The valley has a mystic scenery and is known for producing some famous artists like the sculptor Alberto Giacometti from Stampa and the painter Giovanni Segantini, who lived in Maloja for a while, where I spent summers as a boy. We stayed in Soglio, a small village perched on the flank of the valley, in the Hotel Palazzo Salis, built 1629, that once housed the Austrian poet Rainer Maria Rilke (ca. 1919).  He lived for a while in room 15.  I stayed in room 16 with a view of the garden in the back.  The hotel also exhibits the arms used by the Von Salis family, the local rulers, who inhabited the building for centuries, including wicked looking swords and spears, ‘Hellebarden’ or halberds, and ‘Morgensterne’ or morning starsIMG_2799I took pictures of swords with beautiful inlay work: brass (I think) embedded in the steel blades, see the title picture!  They were displayed just outside my room as if I might need them to defend myself!

Soglio is remarkable for its age-old mountain homes and beautiful views of the steep mountains on the opposite side of the valley.  This includes Piz Badile, a very steep peak with a north-east face thought to be among the most difficult climbs in the Alps.  In case you want some thrills, check this filmed ascent of the Cassin route!

Piz Badile

Piz Badile

After Soglio there followed visits with old Swiss friends from 50 years ago!  And reunions of long-lost family.   There was a new generation of children I had never met!

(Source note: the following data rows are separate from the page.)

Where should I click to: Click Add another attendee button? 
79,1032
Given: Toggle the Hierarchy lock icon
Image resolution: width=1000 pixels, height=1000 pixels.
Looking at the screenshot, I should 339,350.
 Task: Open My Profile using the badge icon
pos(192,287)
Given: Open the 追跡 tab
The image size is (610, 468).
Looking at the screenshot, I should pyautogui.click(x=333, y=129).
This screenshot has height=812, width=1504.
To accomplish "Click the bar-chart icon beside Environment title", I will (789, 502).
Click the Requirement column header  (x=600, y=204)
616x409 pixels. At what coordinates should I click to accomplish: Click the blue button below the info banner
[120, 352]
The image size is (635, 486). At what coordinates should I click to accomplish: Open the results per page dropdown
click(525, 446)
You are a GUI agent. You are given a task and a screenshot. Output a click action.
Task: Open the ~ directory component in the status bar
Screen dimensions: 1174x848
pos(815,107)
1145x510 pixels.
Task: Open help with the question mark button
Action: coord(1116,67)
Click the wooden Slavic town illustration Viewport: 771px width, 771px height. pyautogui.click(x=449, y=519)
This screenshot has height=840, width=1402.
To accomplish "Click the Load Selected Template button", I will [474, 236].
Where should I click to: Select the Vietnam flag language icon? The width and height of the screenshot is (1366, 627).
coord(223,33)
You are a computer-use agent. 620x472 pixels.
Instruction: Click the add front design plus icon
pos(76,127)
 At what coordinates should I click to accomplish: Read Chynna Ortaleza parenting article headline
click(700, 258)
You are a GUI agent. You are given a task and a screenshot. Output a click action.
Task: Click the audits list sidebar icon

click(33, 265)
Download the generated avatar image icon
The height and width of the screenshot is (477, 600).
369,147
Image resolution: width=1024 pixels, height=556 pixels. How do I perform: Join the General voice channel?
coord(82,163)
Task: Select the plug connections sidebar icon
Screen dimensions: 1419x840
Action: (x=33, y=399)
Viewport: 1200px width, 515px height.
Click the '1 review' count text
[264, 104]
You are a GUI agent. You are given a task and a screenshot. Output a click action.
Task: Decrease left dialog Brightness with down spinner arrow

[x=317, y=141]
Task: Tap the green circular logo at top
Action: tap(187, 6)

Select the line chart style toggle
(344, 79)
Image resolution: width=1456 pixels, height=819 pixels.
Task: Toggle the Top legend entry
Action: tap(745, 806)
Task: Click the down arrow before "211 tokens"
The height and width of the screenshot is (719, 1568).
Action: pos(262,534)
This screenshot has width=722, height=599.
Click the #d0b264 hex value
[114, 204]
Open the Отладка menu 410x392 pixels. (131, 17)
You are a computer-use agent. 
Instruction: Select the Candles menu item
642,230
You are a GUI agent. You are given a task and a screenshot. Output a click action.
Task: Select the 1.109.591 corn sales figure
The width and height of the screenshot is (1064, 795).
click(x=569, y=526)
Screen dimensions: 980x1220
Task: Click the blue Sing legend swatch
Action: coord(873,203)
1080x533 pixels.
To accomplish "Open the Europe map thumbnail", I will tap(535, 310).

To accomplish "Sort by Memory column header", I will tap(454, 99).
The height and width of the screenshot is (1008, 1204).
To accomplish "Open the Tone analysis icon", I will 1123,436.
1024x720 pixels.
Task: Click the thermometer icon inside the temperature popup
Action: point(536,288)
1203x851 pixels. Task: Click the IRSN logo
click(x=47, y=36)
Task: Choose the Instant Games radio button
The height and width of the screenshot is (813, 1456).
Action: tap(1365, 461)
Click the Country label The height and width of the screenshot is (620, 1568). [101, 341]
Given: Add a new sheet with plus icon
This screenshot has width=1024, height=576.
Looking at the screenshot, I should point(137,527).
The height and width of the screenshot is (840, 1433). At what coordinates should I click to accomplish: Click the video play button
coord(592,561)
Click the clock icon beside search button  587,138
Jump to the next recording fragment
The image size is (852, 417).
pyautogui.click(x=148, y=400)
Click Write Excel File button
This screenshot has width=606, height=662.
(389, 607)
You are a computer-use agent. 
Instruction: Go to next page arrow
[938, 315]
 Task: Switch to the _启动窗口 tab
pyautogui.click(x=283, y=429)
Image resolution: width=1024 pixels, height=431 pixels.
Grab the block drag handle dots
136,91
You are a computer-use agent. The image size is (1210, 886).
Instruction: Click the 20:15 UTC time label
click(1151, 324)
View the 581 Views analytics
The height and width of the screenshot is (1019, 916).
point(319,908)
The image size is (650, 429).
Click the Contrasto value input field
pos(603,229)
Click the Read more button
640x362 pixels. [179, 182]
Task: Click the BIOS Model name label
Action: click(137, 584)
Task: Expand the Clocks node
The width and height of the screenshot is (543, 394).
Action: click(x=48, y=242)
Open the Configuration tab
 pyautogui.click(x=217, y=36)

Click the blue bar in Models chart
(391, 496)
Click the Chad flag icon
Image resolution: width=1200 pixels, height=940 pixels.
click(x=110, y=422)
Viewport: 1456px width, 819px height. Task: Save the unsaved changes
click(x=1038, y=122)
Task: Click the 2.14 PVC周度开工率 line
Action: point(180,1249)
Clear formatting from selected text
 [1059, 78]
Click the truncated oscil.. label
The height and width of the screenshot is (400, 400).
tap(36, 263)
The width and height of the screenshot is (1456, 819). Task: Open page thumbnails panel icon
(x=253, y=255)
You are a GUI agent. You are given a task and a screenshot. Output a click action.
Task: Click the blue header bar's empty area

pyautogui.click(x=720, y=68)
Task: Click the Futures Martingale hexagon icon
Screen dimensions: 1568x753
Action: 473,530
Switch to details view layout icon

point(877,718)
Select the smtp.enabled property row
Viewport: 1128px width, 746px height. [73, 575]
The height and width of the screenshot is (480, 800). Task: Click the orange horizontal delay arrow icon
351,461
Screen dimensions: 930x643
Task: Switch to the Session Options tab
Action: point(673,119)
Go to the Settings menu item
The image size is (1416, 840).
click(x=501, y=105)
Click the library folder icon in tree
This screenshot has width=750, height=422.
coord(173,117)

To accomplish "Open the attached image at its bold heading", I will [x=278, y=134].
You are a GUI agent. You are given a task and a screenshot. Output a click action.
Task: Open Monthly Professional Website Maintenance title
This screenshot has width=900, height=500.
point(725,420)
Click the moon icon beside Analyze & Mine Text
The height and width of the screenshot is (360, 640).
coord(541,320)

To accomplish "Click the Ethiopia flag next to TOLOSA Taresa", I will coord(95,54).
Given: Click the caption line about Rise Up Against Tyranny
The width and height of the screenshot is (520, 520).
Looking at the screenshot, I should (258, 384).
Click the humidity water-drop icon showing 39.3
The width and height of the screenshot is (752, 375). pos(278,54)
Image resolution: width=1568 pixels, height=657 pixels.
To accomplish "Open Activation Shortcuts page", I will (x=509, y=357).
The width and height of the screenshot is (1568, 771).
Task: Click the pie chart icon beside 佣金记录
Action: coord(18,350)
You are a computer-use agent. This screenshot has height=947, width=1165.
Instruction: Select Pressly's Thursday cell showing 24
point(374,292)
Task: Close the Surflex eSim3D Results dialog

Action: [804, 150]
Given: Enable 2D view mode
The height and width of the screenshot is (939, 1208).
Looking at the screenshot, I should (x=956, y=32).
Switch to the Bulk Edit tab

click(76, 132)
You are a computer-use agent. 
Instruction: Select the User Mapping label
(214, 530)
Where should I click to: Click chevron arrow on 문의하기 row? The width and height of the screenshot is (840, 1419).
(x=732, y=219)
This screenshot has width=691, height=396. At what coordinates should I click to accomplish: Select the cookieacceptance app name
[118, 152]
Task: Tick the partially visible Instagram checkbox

A visit to the Chagall exposition at the “Zurcher Kunsthaus”, with my childhood friend and current author, Daniel Suter, was well worthwhile.  It features a review of his life’s work.  It is a temporary exhibit, open until May 12, 2013.  And, finally, we met at the Hotel Storchen in Zurich for the ‘Klassenzusammenkunft’ which means ‘class reunion’.  Even the Latin teacher was present!  Sheepishly I raised my wine glass to toast him and uttered the first latin words that came to mind: in vino veritas est.

Diamond Bee Pendant

Diamond Bee Pendant (Tiffany)

Over dinners with friends and family I grew to admire several pieces of jewelry. They are featured here.  Zurich is a place where there are always plenty of nice things!

Aquamarine Gold Ring

Aquamarine Gold Ring (Gabriele Krack)

For example this stunning 20.67ct aquamarine, set in an 18K gold ring crafted by Gabriele Krack.  Or a Bee Pendant, made of diamonds set in platinum (Tiffany).